Un bouquet de solutions inédites au Stade Armandie

Publié le 1 septembre 2020 à 12h00

Catégorie : Actualités

Ces derniers mois, le service des espaces verts de la ville d’Agen a expérimenté sur le terrain du SUA un hydrogel améliorant la résistance à la sécheresse du gazon.

Un nouvel acteur a récemment fait son apparition sur le marché des terrains de sport engazonnés hexagonaux : la société de conseil GTN (Greentechnovation), dirigée par Antonio Sousa, porteuse de solutions jusqu’ici inédites en France, dont un intrant également applicable aux espaces verts. Répondant au nom commercial de Polyter, ce fertilisant sous forme d’hydrogel est utilisé depuis plusieurs décennies afin de favoriser la rétention d’eau au niveau des systèmes racinaires. Et donc, de réduire l’arrosage (jusqu’à 80% selon GTN).

Ce produit a été expérimenté il y a trois ans par le service des espaces vert de la ville d’Agen sur plusieurs massif d’arbres dépourvus de systèmes d’arrosage automatique. Après un semestre complet, et seulement deux ou trois arrosages (aucun en période estivale), le nombre d’arbres morts s’est avéré suffisamment faible pour que l’essai s’avère concluant, comme l’explique Julien Garbino, responsable du service des espaces verts d’Agen :

« Nous avons assuré un suivi du premier massif durant l’été, au cours duquel seulement sept sujets sont morts. Nous avons ensuite fait d’autres essais sur des massifs plus petits. Sans les supprimer complètement, le recours au produit a permis de grandement limiter les besoins d’arrosage…»

Ayant également la charge du Stade Armandie, Julien Garbino a alors entrepris d’appliquer Polyter sur le terrain du Sporting Union Agen. Le gazon d’Armandie pousse sur un substrat sableux, donc avec une faible capacité de rétention d’eau. Julien Garbino et son équipe ont donc testé Polyter sur deux demi-en-buts – afin de ne pas impacter la surface de jeu – pendant les trois derniers mois.
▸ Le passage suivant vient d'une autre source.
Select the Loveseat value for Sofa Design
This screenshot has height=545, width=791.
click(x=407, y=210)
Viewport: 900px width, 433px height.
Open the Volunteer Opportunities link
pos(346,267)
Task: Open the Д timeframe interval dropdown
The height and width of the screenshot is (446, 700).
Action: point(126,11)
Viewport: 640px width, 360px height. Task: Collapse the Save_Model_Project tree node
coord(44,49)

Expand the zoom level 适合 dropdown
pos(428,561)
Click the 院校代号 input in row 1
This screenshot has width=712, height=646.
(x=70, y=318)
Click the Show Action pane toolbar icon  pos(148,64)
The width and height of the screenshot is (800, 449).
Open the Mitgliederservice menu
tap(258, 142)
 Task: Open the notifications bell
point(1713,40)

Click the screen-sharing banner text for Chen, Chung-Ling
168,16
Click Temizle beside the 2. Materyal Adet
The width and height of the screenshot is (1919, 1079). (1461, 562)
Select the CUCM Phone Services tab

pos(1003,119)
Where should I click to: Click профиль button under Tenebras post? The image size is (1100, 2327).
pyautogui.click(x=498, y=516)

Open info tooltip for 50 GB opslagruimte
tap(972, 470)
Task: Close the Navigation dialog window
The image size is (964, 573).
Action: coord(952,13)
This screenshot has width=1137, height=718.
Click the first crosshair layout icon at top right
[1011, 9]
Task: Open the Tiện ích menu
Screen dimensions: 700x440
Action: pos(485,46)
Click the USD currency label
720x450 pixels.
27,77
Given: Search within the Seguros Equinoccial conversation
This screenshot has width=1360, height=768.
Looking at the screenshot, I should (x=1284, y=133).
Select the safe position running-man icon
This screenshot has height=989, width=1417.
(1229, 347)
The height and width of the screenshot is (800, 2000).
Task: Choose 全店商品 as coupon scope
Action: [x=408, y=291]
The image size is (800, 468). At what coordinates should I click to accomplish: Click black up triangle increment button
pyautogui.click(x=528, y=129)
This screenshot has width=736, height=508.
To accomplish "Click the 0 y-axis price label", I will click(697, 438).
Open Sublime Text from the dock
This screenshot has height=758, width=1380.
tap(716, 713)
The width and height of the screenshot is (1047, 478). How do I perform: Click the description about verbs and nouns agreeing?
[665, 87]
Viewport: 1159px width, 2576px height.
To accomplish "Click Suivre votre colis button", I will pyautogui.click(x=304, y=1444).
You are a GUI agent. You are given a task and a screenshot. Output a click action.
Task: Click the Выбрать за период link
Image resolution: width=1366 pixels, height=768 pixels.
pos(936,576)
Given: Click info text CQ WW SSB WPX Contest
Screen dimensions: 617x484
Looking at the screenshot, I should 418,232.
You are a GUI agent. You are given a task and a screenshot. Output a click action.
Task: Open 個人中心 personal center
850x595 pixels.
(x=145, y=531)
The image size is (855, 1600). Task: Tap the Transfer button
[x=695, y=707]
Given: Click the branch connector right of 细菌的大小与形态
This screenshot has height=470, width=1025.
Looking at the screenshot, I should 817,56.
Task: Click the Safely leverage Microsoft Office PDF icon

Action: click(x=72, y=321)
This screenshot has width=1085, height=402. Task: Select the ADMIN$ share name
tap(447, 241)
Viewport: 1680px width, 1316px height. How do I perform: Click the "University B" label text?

Le produit a été appliqué avec l’autre solution portée par GTN : Dryject, une machine à air comprimé capable d’effectuer en une même passe les opérations de sablage et d’aération. Un matériel utilisé et fourni par Vibeiras, branche « paysage » du groupe de BTP portugais Mota-Engil (en charge des chantiers des stades de la prochaine Coupe d’Afrique des Nations au Cameroun). Pour Antonio Sousa, la machine et l’hydrogel forment un attelage optimal :

« En utilisant Dryject, on peut mieux cibler des zones d’application de Polyter. On peut toutefois utiliser indépendamment Dryject ou Polyter. Mais jusqu’ici, je n’avais pas encore trouvé de machine suffisamment précise pour l’application de ce dernier. »

Voici une vidéo prise au Stade Armandie lors de l’application du Polyter à l’aide du Dryject :

Pour Julien Garbino, l’expérience est concluante à plus d’un titre :

« En juin dernier, nous avions déjà constaté les effets positifs de la solution : un de nos arroseurs était tombé en panne, mais la zone qu’il était censé couvrir et qui avait été traitée par le produit n’a pas souffert de la sécheresse, contrairement à la zone non-traitée… »

Mais le technicien souligne d’autres avantages. A commencer par la grande précision de la machine pour l’injection de sable, qui n’aurait occasionné que très peu de pertes. Le Dryject offre également un gain de temps : mobilisant deux opérateurs, il est en mesure de traiter 1 ha/jour. Par ailleurs, le mode d’injection se fait sans évacuation de terre ; ainsi, le terrain est immédiatement praticable après l’opération.